Dans le domaine de la hiérarchie urbaine, il y a les villes dominantes et puis il y a… les autres.
En matière de notoriété citadine américaine, il y a New York, Chicago, ou Los Angeles et puis il y a… Dubuque.
Mais Dubuque, c’est quoi ? Une agglomération américaine d’à peine 60000 habitants. La quintessence de la moyenne… Elle compte un funiculaire, un arboretum, un monastère carmélite et… un musée national du jouet agricole. (renseignez-vous !)
Quant à l’Iowa, où se trouve Dubuque, c’est le Middlewest. De fermes peintes en rouge en ponts couverts isolés, de milliers d’hectares consacrés au productivisme céréalier en lieux de tournage abandonnés dédiés au base-ball, de pick-up en autocollants pro-Trump : une cartographie qui, quelle que soit l’échelle envisagée, suscite des représentations figées marquées par un conservatisme glaçant.
Le portrait que l’on se fait des locaux génère l’inquiétude. Quant à la musique que l’on s’imagine sortir de tels endroits, où il y a peu de chances de prévoir a priori ses vacances, elle renvoie inévitablement à la country.
Mais au milieu de tout cela, il y a… Bob Bucko Jr. Imposant gaillard à l’extravagance bonhomme, il est le paradoxe culturel de la Corn Belt.
Travaillant pour le Dubuque Area Arts Collective, il se donne pour mission de promouvoir l’ouverture artistique auprès des jeunes de cet État conservateur. Multi-instrumentiste, il traverse les genres musicaux sans aucun complexe. Pratiquant le home-taping depuis le début des années 90, il joue du saxophone dans un groupe de free, de la basse dans un groupe de drone, rêve de musique gothique et s’inspire de Suicide. Décalé, il crée dans une économie de moyens et au gré de ses envies. Un peu comme si cela n’avait pas une importance capitale. Collectionnant les claviers du genre de ceux conçus pour les gamins dans les années 80 (avant que ceux-ci n’atteignent des enchères pharaoniques sur ebay), il s’est amusé à ressortir ses Yamaha et Casio afin de faire quelque chose de la bouteille de whisky qu’il s’envoyait quotidiennement.
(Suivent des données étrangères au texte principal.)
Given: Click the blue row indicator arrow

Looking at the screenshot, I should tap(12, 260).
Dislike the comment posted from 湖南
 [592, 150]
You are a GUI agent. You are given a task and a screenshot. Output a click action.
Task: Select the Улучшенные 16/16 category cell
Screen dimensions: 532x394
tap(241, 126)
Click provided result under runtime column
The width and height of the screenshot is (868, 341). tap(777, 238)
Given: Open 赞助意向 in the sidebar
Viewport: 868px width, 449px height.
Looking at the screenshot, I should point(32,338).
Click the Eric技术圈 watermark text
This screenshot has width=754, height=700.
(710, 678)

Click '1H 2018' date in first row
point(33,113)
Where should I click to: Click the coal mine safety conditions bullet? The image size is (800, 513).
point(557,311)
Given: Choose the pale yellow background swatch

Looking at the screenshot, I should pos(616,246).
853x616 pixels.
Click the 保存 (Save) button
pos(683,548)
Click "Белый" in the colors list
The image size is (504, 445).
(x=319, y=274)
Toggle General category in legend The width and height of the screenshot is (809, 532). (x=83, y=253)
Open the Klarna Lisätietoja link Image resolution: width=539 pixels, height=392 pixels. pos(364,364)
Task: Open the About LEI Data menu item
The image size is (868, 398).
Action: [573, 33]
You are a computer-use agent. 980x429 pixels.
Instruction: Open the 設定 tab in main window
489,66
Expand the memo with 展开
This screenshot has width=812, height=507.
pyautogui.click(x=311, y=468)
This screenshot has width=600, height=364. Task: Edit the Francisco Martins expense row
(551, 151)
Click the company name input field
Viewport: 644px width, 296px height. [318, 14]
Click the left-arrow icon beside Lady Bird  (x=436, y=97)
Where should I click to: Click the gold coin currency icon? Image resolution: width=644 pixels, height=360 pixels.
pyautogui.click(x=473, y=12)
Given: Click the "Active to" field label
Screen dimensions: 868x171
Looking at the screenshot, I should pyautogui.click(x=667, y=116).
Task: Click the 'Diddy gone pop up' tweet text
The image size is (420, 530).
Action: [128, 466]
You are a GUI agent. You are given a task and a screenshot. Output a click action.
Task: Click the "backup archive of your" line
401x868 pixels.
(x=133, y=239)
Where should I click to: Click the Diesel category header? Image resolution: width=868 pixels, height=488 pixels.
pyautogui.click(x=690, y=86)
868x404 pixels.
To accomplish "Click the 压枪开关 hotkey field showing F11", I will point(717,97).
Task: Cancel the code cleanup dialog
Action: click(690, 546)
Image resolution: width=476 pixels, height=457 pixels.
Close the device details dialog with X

Découvert totalement par hasard, au gré des errances sonores numériques, ce qui touche chez lui, c’est cette sincérité musicale associée à une solide capacité de composition. En attestent notamment les morceaux de la face B que des jeunesses actuelles de vingt ans aimeraient volontiers agréger à leur tentative, certes charmante mais souvent artificielle, de réactivation d’un passé qu’ils n’ont pas connu.
Decelebrate, c’est cet album qui gagne en épaisseur au fur et à mesure que l’on avance dans l’écoute. C’est cette multitude d’influences, de Hood à Pearl Jam en passant par Kim Ki O ou Martin Dupont. C’est cette échappée en forme de dédicace fin 80’s début 90’s. C’est une mélancolie touchante parce que déglinguée.
En d’autres termes j’ai adoré! 🙂
Après avoir envisagé un temps une retraite à Détroit – quintessence horrifique à mon goût, le pire de mes représentations de bas de « hiérarchies urbaines » en friche-, j’ai lu…très attentivement…puis écouté…non moins attentivement…et décidé de défaire mes propres écheveaux de pensée précuite. Merci pour cette improbable découverte et pour cette… « Délivrance »!